- [Exercise] The entries below must be restated word for word.
== Segment start ==
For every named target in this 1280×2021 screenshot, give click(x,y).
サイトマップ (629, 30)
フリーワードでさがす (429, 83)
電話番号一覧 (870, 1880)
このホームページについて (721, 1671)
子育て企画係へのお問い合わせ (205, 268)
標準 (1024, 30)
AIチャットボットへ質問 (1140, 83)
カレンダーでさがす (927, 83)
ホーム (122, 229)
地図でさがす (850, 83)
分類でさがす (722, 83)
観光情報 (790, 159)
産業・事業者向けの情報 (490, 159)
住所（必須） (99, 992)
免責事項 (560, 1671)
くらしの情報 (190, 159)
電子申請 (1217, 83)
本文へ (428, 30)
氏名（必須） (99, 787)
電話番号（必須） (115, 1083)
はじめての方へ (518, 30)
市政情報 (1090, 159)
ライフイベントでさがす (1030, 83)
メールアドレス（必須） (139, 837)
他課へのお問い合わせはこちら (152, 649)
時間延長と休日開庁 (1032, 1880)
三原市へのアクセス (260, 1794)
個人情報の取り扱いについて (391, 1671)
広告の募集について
== Segment end ==
- [Exercise solution]
For every named target in this 1280×2021 screenshot, give click(x,y).
サイトマップ (629, 30)
フリーワードでさがす (429, 83)
電話番号一覧 (870, 1880)
このホームページについて (721, 1671)
子育て企画係へのお問い合わせ (205, 268)
標準 (1024, 30)
AIチャットボットへ質問 (1140, 83)
カレンダーでさがす (927, 83)
ホーム (122, 229)
地図でさがす (850, 83)
分類でさがす (722, 83)
観光情報 (790, 159)
産業・事業者向けの情報 (490, 159)
住所（必須） (99, 992)
免責事項 (560, 1671)
くらしの情報 (190, 159)
電子申請 (1217, 83)
本文へ (428, 30)
氏名（必須） (99, 787)
電話番号（必須） (115, 1083)
はじめての方へ (518, 30)
市政情報 (1090, 159)
ライフイベントでさがす (1030, 83)
メールアドレス（必須） (139, 837)
他課へのお問い合わせはこちら (152, 649)
時間延長と休日開庁 (1032, 1880)
三原市へのアクセス (260, 1794)
個人情報の取り扱いについて (391, 1671)
広告の募集について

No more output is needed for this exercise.